Due to the ever increasing house prices in the area bought on by the influx of ‘well educated’ and the privileged, and the lack of sustainable industry around Briport, my wife and I were forced to seek work and accommodation outside of the West Dorset area.
Both Being Dorset folk, we grew up around the Bridport area and have seen the steady decline of industry and social responsibility to the local people. This we feel has been caused by lack of commitment by the local authorities in the protection of the local inhabitants and way of life.

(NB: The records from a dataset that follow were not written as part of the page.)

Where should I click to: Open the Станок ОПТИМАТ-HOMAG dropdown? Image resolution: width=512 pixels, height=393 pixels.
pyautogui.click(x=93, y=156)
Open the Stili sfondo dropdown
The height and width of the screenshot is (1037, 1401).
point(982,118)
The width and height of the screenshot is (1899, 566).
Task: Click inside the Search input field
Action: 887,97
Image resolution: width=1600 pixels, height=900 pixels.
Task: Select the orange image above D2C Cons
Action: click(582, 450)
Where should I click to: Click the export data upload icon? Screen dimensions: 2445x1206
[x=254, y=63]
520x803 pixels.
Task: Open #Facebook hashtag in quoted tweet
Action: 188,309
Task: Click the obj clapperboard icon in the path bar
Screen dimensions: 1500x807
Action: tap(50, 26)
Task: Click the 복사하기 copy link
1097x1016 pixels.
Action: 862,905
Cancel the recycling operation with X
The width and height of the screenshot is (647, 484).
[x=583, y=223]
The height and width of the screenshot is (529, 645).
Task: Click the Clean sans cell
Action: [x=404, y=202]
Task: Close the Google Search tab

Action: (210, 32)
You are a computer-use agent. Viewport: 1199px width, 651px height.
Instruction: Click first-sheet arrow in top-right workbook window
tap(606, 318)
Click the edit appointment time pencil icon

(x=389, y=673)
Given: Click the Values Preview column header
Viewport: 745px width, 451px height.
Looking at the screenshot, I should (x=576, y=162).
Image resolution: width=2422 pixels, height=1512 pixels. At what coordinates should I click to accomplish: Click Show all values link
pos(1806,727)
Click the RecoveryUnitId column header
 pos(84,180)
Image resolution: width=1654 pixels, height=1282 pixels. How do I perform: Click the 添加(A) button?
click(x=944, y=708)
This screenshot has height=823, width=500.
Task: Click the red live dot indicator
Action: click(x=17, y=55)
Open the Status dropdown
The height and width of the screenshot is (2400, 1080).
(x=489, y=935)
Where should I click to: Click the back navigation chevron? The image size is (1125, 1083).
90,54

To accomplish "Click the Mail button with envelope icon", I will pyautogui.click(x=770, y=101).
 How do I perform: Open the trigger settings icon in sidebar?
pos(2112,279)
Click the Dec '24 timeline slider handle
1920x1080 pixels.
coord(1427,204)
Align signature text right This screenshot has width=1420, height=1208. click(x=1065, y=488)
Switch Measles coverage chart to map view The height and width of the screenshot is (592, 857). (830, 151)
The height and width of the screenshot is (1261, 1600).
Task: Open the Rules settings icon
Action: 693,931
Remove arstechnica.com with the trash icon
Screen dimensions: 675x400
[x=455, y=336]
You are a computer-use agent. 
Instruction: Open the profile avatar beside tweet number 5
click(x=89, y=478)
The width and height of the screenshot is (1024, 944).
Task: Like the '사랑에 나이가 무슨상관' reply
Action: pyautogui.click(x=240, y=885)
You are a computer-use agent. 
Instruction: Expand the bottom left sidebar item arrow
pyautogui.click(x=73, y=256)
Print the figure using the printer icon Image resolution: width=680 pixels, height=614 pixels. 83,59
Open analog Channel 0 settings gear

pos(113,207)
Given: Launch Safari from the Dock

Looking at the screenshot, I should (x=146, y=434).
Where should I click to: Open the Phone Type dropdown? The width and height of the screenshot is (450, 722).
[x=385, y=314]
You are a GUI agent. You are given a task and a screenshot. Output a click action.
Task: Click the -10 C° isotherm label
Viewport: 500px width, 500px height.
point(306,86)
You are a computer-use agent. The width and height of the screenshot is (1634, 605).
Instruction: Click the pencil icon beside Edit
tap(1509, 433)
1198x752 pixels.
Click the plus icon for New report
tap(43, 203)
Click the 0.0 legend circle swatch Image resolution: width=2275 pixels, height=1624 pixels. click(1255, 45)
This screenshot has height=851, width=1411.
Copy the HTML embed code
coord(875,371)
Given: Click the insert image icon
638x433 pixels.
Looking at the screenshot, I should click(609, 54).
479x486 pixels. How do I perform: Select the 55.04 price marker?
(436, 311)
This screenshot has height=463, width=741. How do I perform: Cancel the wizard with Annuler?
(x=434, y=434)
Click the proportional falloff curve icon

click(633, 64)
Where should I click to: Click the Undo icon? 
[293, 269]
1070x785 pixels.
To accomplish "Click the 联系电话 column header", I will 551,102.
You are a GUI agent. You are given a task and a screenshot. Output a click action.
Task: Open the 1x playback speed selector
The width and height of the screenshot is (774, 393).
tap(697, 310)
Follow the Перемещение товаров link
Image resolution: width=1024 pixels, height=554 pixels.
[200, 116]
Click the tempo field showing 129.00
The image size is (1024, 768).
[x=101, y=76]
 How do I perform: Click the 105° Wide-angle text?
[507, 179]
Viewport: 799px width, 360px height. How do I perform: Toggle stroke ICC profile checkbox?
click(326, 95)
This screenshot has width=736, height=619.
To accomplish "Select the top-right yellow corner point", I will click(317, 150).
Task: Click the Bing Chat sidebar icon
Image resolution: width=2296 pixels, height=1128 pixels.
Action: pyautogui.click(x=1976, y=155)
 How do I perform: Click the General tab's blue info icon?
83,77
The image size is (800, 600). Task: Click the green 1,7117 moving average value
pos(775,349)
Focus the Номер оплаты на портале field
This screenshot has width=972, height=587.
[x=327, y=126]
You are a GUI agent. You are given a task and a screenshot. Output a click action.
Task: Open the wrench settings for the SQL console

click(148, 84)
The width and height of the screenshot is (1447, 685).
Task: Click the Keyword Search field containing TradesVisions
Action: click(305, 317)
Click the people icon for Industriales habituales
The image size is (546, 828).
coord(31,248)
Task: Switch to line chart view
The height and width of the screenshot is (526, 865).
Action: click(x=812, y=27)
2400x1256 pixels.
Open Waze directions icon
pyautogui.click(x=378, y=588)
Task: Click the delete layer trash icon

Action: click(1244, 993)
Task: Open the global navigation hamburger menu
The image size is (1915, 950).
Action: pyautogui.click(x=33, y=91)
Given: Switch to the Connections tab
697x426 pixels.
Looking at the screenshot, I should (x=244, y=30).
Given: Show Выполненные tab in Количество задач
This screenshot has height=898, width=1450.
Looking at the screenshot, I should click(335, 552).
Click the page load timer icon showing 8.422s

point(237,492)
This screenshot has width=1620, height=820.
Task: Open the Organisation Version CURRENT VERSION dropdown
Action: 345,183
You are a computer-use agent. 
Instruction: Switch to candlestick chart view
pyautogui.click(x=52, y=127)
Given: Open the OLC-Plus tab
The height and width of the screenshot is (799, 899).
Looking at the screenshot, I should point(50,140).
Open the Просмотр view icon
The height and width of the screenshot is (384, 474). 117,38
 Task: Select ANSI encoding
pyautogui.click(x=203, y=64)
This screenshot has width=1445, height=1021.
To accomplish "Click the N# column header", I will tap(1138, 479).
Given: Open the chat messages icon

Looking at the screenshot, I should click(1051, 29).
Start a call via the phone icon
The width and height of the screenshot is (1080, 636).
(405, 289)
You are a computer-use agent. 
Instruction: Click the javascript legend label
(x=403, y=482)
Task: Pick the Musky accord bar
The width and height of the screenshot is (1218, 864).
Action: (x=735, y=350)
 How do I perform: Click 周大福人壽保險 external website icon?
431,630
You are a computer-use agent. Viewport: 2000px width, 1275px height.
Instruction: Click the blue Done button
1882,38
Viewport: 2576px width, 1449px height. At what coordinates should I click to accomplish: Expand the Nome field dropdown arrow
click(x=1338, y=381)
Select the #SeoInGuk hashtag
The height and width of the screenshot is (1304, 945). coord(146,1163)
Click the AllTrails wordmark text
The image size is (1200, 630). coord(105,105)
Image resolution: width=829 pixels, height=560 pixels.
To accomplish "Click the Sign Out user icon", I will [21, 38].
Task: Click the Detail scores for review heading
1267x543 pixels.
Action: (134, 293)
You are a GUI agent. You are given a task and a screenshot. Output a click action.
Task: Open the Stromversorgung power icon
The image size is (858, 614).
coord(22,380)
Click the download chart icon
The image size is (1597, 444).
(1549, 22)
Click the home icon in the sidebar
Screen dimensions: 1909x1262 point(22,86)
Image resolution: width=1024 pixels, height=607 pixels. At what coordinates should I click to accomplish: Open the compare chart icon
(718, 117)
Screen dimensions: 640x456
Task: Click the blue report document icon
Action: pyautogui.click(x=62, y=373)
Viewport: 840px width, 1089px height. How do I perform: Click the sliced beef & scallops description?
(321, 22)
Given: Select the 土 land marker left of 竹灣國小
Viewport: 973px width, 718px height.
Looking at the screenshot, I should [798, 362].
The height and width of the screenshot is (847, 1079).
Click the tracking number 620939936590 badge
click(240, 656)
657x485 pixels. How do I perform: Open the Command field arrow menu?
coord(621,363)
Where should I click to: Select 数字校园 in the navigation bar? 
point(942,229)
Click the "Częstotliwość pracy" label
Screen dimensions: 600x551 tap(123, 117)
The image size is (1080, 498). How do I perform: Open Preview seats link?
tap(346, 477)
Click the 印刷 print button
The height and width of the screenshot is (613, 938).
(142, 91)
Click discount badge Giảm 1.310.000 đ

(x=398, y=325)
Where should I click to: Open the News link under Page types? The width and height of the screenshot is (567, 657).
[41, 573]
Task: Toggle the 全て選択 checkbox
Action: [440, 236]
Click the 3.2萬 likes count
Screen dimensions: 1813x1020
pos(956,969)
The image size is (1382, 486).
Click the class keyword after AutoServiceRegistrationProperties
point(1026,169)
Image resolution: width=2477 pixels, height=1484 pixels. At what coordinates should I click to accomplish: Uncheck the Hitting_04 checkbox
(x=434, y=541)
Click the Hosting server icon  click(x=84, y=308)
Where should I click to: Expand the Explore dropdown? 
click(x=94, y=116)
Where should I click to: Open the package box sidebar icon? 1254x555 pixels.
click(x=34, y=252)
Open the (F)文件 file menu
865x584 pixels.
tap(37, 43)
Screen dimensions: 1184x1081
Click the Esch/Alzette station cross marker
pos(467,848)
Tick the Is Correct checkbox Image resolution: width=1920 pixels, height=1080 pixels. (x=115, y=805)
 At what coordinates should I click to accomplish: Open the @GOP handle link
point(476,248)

I might also add that there is a serious paradox here: The ambience of West Dorset is not purely because of the ‘high maintenance’ countryside of which farmers need to tend and ensure it remains in good condition. But, it is the local residents and characters that make it so colourful. Isn’t this colloquialism, part of the attraction that so many of the 'outsiders find so quaint'? I would not suggest of standing in the way of progress or commercial activities, but do strongly protest at the way the local councils and governing bodies encourage 'celebrity cooks' and celebrity nobodies to open ‘this and that’ to bolster local tourism and economy. There are many more imaginative and inspirational means to this end.
I feel that and this change is upon us weather we like it or not. Where else can we admire the un-adimirable, but in beautiful surroundings. Unfortunately this change will make West Dorset as everywhere else in this country, a cloned pulpous society devoid of all the things that make this area so beautiful.